The GiveCard is a pre-paid MasterCard® gift card, with a twist. In order to activate the card, the gift recipient must go online and donate 10% of the value of the card to the charity of his/her choice (any non-profit listed in GuideStar). The Nashville, TN company Giving Tree, LLC seems to have hit a home run, garnering this much attention for its flagship product in the few months since an October press release announced both the product and the formation of the company. A for-profit company targeting socially conscious consumers, Giving Tree hopes to have a dual social impact: 1) It teaches gift recipients (often children and teens) the rewards of philanthropy, and 2) It raises money for non-profits. I give them kudos for great marketing, a name that’s easy to remember (and brings strong emotional associations with Shel Silverstein’s book), and a clever way to tap into the socially conscious consumer who wants to teach philanthropy to their kids in a way that won’t engender anger and resentment (e.g. “I wanted new games for my Wii, but my dad just gave me a card saying that I gave a goat to some family in Africa”).

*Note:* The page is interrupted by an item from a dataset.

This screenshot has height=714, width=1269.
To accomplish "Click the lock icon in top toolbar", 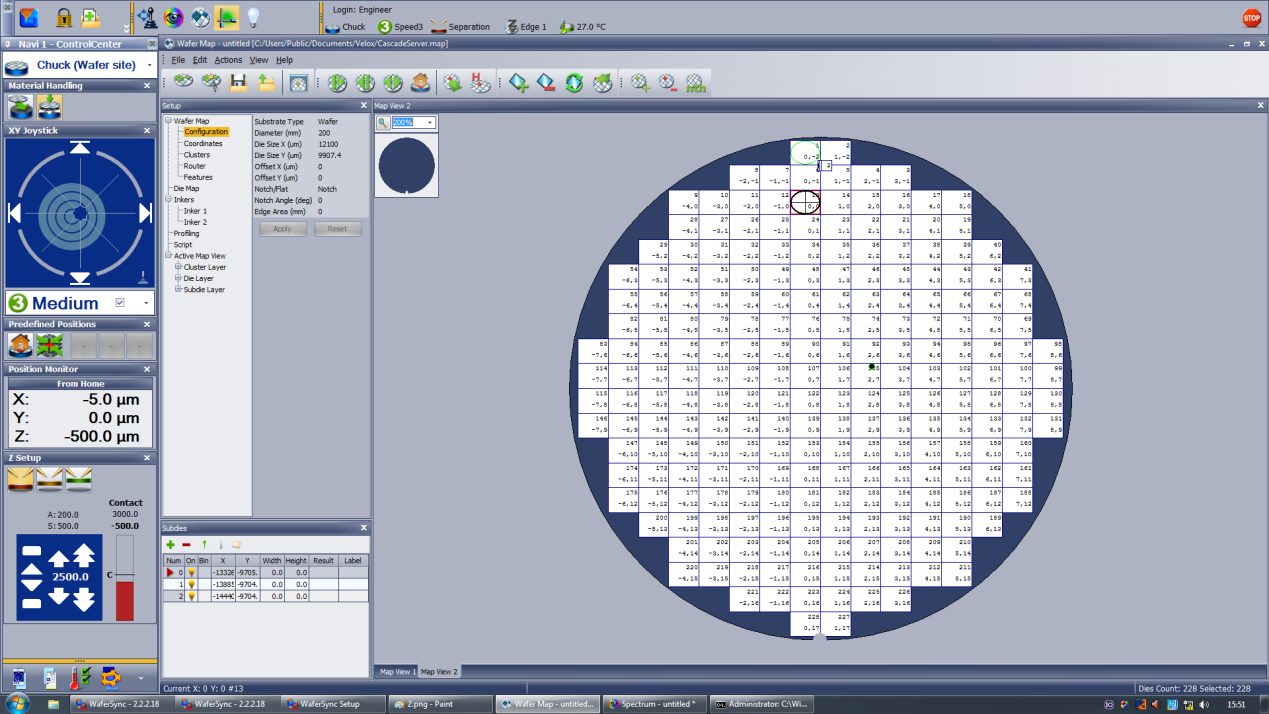I will (63, 18).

Another conversation was focused on real estate, and the way that the Triangle (Raleigh-Durham-Chapel Hill) and the Triad (Greensboro-High Point-Winston-Salem) continue to grow despite the national housing market slump. When my MIL asked about potential property investment in Hillsborough, my wife (who is much more up-to-date on such matters than I am) replied that all of the good investment property there has already been bought up by developers and real estate investment firms. Apparently, in order to be able to find a deal on property in the I-40/I-85 corridor between the Triangle and the Triad, you need to go west to Mebane or farther.

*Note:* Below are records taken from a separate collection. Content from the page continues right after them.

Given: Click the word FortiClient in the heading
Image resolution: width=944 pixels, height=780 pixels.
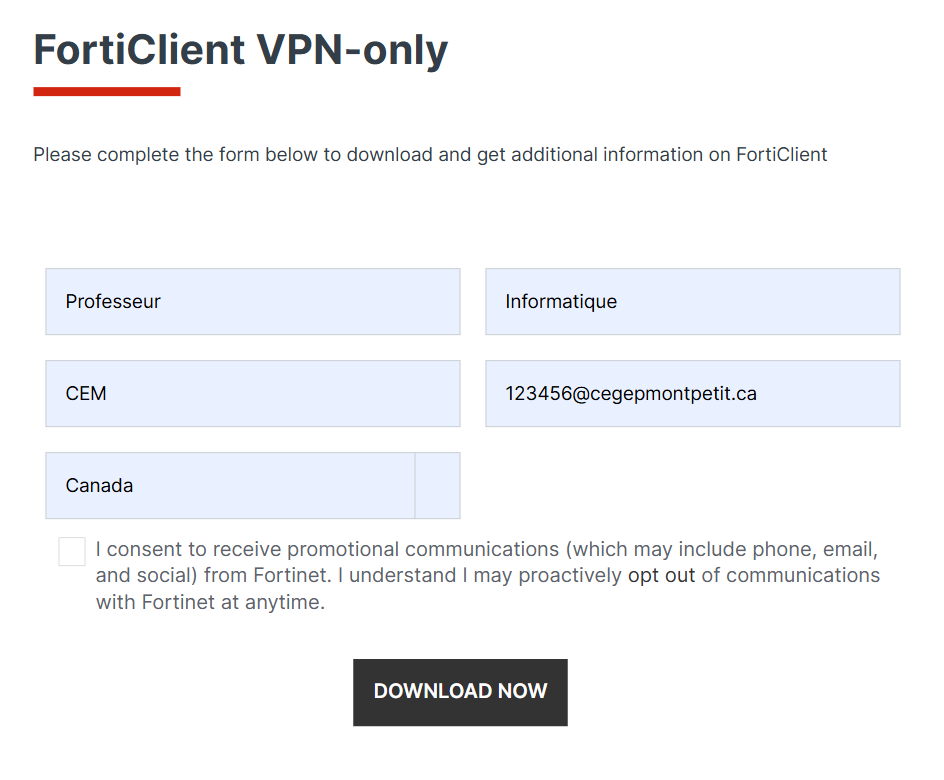Looking at the screenshot, I should [139, 49].
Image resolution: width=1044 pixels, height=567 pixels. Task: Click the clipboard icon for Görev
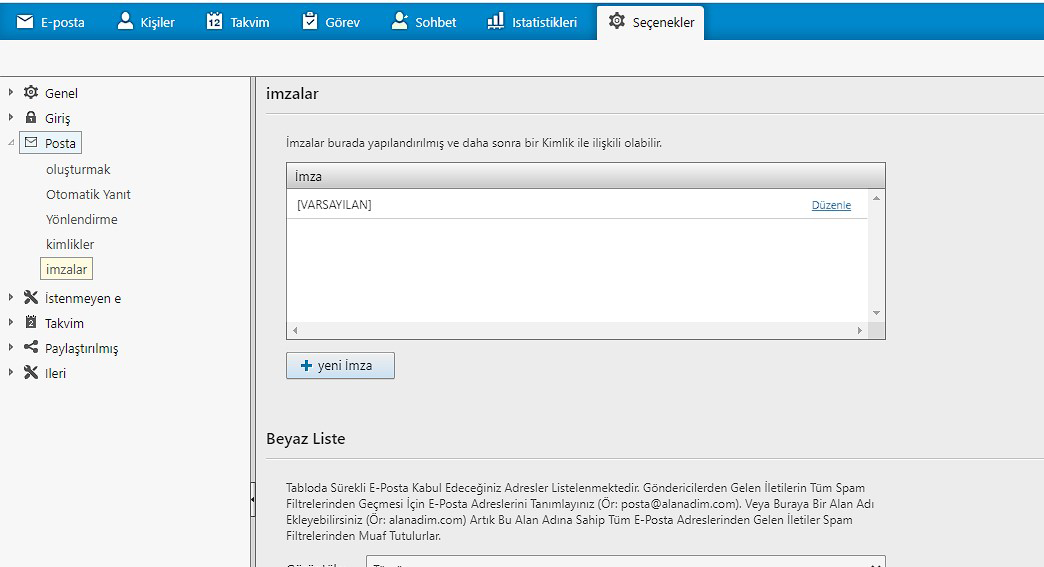click(x=309, y=22)
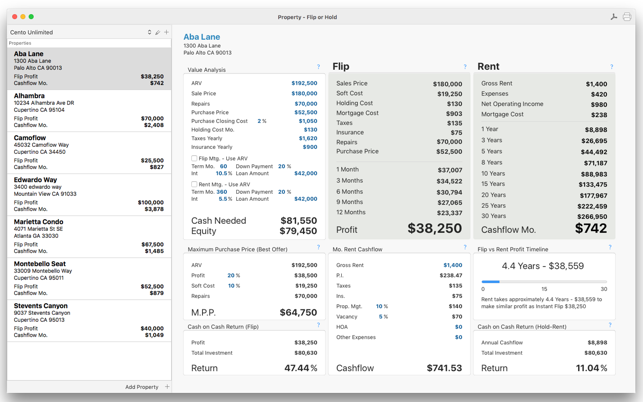Screen dimensions: 643x402
Task: Open the Rent section help question mark
Action: (x=611, y=66)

This confirmed for me the brilliance and foresight of my friends and colleagues involved in the creation of the Stone House, a project of stone circles. A 70-acre retreat offering space for spiritual renewal and strategic action, this non-profit social enterprise is a brilliantly conceived and well-planned endeavor including elements of environmental and financial sustainability. Still in construction (very green construction, at that), you can learn more about this facility at its website (including a download of their long-term strategy) and keep track of their ongoing efforts at their blog. I’ll be bringing some information on this facility back to the in-laws when we return this weekend for additional holiday celebrations with more extended family in town, including our beautiful nieces (who, despite living far away in Atlanta, have really enjoyed keeping track of one of my pet projects at work, the Museum’s Animal Department blog).